What the exercise asks:
Starting at the line with "Task: Enable Touch", retype each line exactly up to and including the final line of the records below.

Data to process:
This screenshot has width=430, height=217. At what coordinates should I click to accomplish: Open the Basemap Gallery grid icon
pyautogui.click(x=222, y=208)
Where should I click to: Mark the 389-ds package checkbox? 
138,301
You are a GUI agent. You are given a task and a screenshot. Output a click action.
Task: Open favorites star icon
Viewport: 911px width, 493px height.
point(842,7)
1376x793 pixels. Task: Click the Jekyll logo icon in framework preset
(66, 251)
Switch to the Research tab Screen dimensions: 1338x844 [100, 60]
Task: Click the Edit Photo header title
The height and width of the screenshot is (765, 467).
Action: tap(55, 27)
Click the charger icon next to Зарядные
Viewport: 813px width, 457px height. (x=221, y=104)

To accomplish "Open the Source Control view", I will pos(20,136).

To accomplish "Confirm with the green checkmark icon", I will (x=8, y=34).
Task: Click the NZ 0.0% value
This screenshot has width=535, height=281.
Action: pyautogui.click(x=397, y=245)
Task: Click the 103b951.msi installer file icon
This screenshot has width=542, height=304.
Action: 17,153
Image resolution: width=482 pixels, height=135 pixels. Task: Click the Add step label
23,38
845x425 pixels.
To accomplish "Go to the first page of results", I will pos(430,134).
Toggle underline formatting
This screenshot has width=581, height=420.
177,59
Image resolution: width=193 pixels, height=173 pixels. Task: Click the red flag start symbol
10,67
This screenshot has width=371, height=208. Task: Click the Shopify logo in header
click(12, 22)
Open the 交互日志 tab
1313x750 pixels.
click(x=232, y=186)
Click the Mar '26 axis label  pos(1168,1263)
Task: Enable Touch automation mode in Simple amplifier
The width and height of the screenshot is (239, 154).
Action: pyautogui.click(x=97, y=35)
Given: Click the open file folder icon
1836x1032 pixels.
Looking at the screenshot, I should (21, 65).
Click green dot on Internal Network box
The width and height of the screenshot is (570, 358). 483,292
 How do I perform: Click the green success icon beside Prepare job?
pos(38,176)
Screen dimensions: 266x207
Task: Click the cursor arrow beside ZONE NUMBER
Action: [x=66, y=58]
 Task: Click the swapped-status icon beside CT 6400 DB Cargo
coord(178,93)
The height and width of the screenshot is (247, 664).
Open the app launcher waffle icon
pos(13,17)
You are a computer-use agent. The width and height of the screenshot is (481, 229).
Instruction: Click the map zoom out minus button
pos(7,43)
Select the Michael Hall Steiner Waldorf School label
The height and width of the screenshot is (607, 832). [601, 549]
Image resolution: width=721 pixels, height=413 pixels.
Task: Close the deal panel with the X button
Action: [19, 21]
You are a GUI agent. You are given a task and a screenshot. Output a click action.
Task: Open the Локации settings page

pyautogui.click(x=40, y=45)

Exercise output:
Task: Enable Touch automation mode in Simple amplifier
The width and height of the screenshot is (239, 154).
Action: pyautogui.click(x=97, y=35)
Given: Click the open file folder icon
1836x1032 pixels.
Looking at the screenshot, I should (21, 65).
Click green dot on Internal Network box
The width and height of the screenshot is (570, 358). 483,292
 How do I perform: Click the green success icon beside Prepare job?
pos(38,176)
Screen dimensions: 266x207
Task: Click the cursor arrow beside ZONE NUMBER
Action: [x=66, y=58]
 Task: Click the swapped-status icon beside CT 6400 DB Cargo
coord(178,93)
The height and width of the screenshot is (247, 664).
Open the app launcher waffle icon
pos(13,17)
You are a computer-use agent. The width and height of the screenshot is (481, 229).
Instruction: Click the map zoom out minus button
pos(7,43)
Select the Michael Hall Steiner Waldorf School label
The height and width of the screenshot is (607, 832). [601, 549]
Image resolution: width=721 pixels, height=413 pixels.
Task: Close the deal panel with the X button
Action: [19, 21]
You are a GUI agent. You are given a task and a screenshot. Output a click action.
Task: Open the Локации settings page

pyautogui.click(x=40, y=45)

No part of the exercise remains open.